I haven’t read below the cut yet, but I really want to take a moment to SCREAM the following message at everybody in the LBD fandom (and to anyone who is part of any kind of fan community in which the creators are active on social media and/or widely revered):

BE CRITICAL. Be so goddamn critical, always. I know Rachel and I have talked about this before, how nobody benefits ever from being shielded from criticism about their work. Hell, I used to work for Pemberley Digital, and I agree with the critics of EA; I think the transmedia is much less effective than it could be at this point, and the in-world/out-of-world noise is confusing as hell. I think it’s essentially not a very good show. And I think that censoring yourself by qualifying every criticism, by insisting that you really admire the creators (or want to work with them in the future, or are friends with them and don’t want to hurt their feelings, etc.) is kind of bullshit. When my friends make things that I don’t like, I let them know.

The same thing is happening right now with Joss Whedon fans who are (rightfully) disappointed with Agents of SHIELD. Even factoring in the traditional first-season suck, I just don’t think it’s going to be a very good show. And sure, I admire the hell out of the Buffyverse and Cabin and Dollhouse and Firefly, so I call myself a fan of Joss, but it gets dangerous when fans start to think of him (or Mo & Jed) as an infallible genius. And I want to work in television — so should I lie and say that I think SHIELD is a great show when I really think it’s full of hackneyed, over the top “Whedonesque” caricatures, textbook “strong female characters,” and forced romantic relationships?

Be honest.

tw: unflattering honesty about what I’m thinking these days about Hank Green

additional tw: novel-length discourse on LBD/PD meta

My interpretation is that LBD got the Emmy because it broke new ground, and did so in two ways:

1) It showed that for a microscopic amount of money (by TV standards) you could take a classic (out of copyright) work and put it on screen, at least on YouTube, with surprisingly high production values, generating sufficient viewership that even with the equally microscopic (by TV standards) payment rates for YouTube advertising, you could break even — as long as no one expected to get rich, or even to be paid a living wage, or even in some cases to be paid at all.
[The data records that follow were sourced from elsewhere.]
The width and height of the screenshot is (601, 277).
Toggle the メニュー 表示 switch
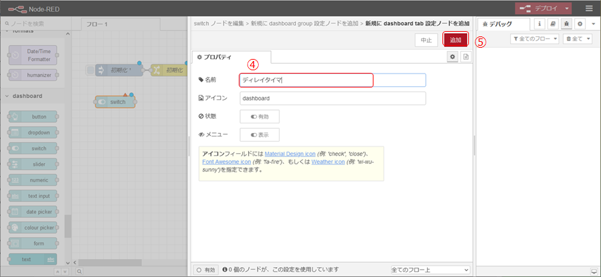click(x=259, y=135)
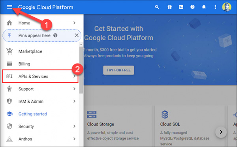Click the search magnifier icon
The width and height of the screenshot is (237, 147).
pos(157,7)
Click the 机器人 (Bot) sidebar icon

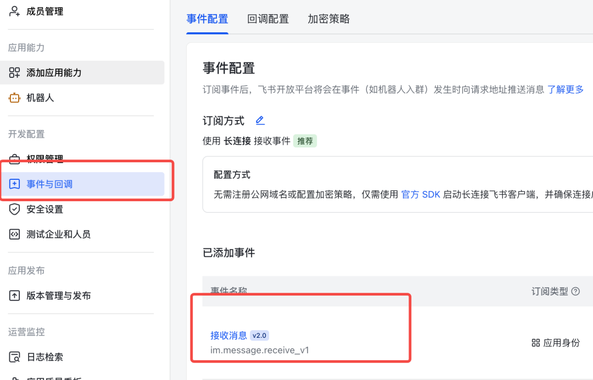coord(14,98)
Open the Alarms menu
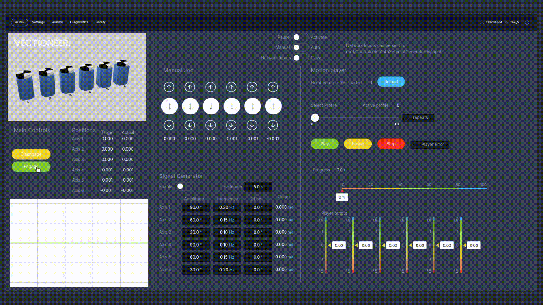This screenshot has height=305, width=543. 57,22
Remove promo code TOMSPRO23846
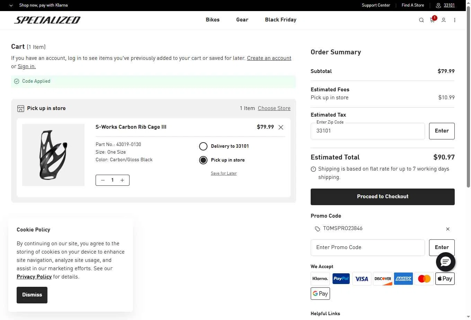 (447, 229)
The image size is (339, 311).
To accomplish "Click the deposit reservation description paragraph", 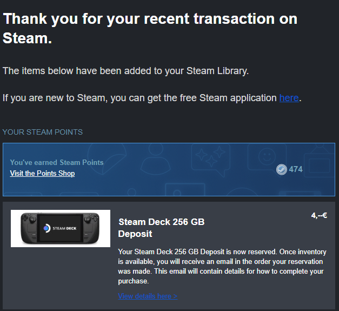I will click(x=221, y=267).
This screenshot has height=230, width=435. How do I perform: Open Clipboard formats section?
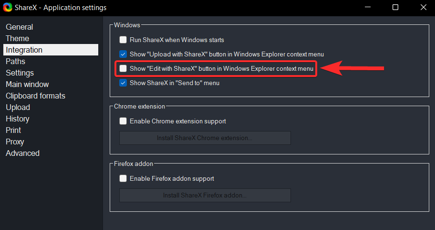[x=35, y=96]
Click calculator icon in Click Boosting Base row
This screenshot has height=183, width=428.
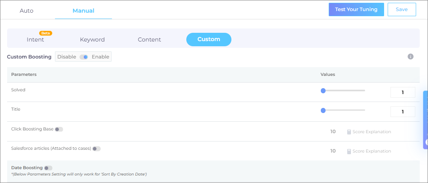[349, 132]
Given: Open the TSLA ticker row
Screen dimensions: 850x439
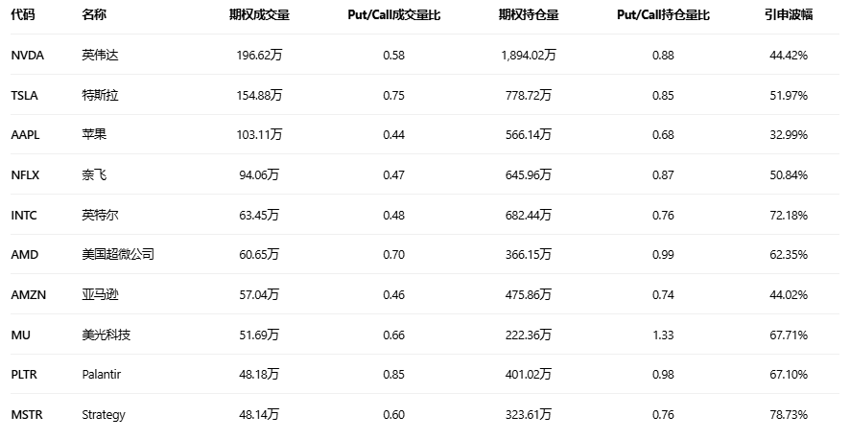Looking at the screenshot, I should coord(25,96).
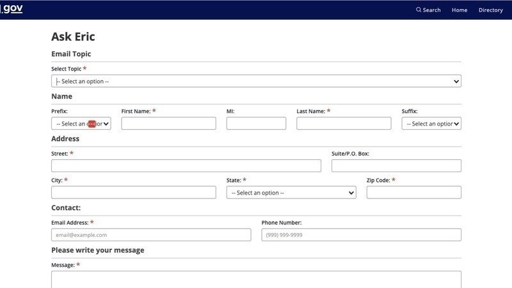Click the Email Address field

point(151,235)
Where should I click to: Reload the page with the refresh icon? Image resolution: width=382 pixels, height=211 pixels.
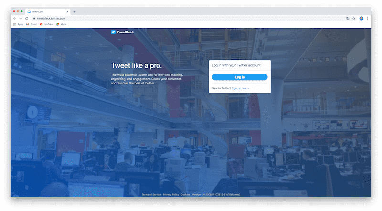(x=27, y=18)
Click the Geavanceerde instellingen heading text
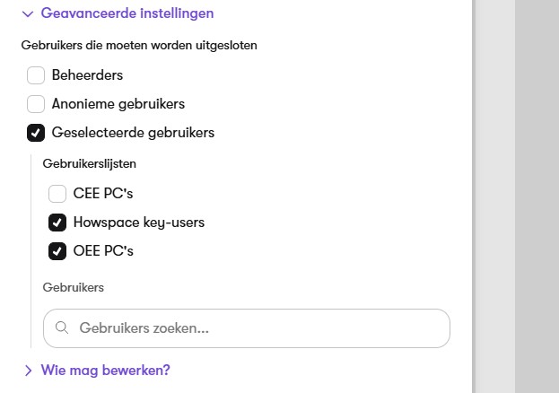559x393 pixels. 127,13
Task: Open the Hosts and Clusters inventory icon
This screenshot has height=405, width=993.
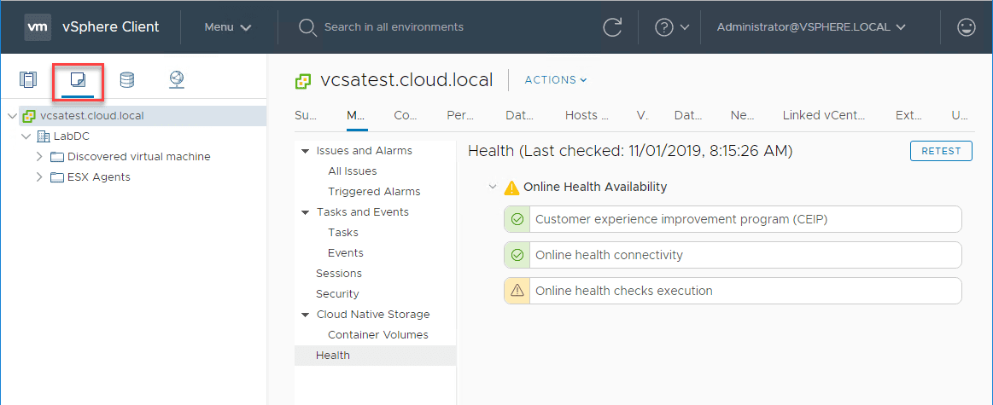Action: [x=29, y=80]
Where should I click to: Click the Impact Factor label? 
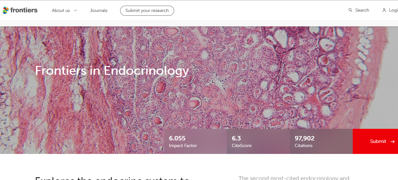183,145
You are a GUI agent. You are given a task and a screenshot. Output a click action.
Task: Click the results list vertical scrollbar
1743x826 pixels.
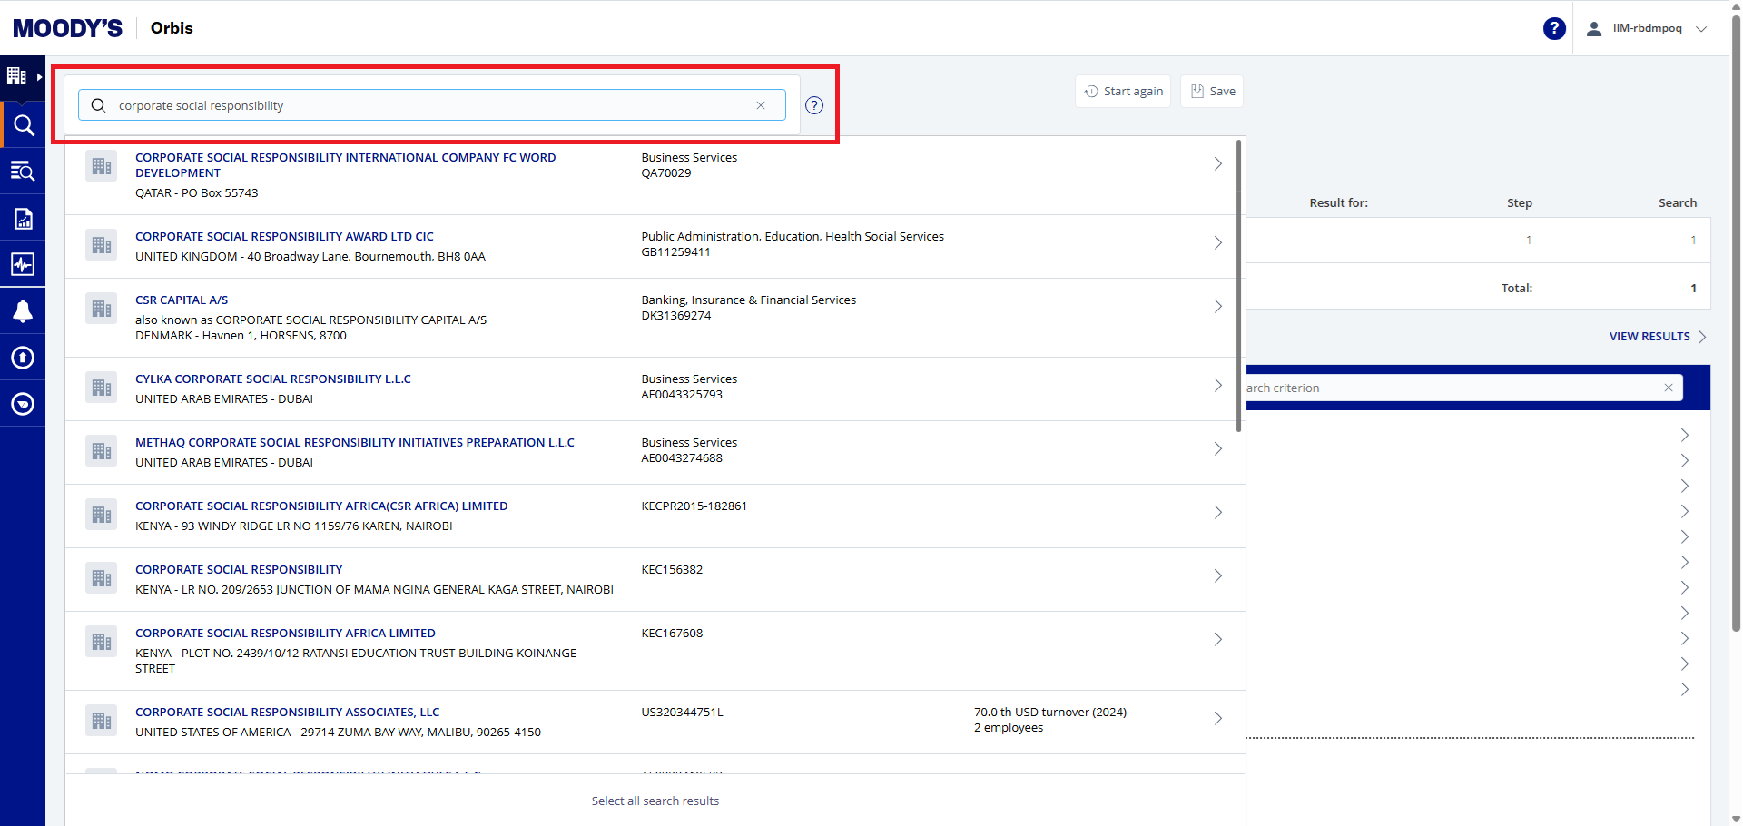[x=1238, y=286]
I think that really was a surprise to people in the business of making TV shows. And especially when the kickstarter happened, it validated to some extent that there was something interesting (to people who make TV) going on. Because although the amount of kickstarter money was still very small (by TV standards) it was large enough that people connecting the dots between the YouTube revenue and the kickstarter revenue could start to get excited about the possibility that maybe what they were seeing was not a one-time anomaly, but the start of something that would continue to grow and turn into The Next Big Thing (or at least A Previously Unexpected Medium-sized Thing).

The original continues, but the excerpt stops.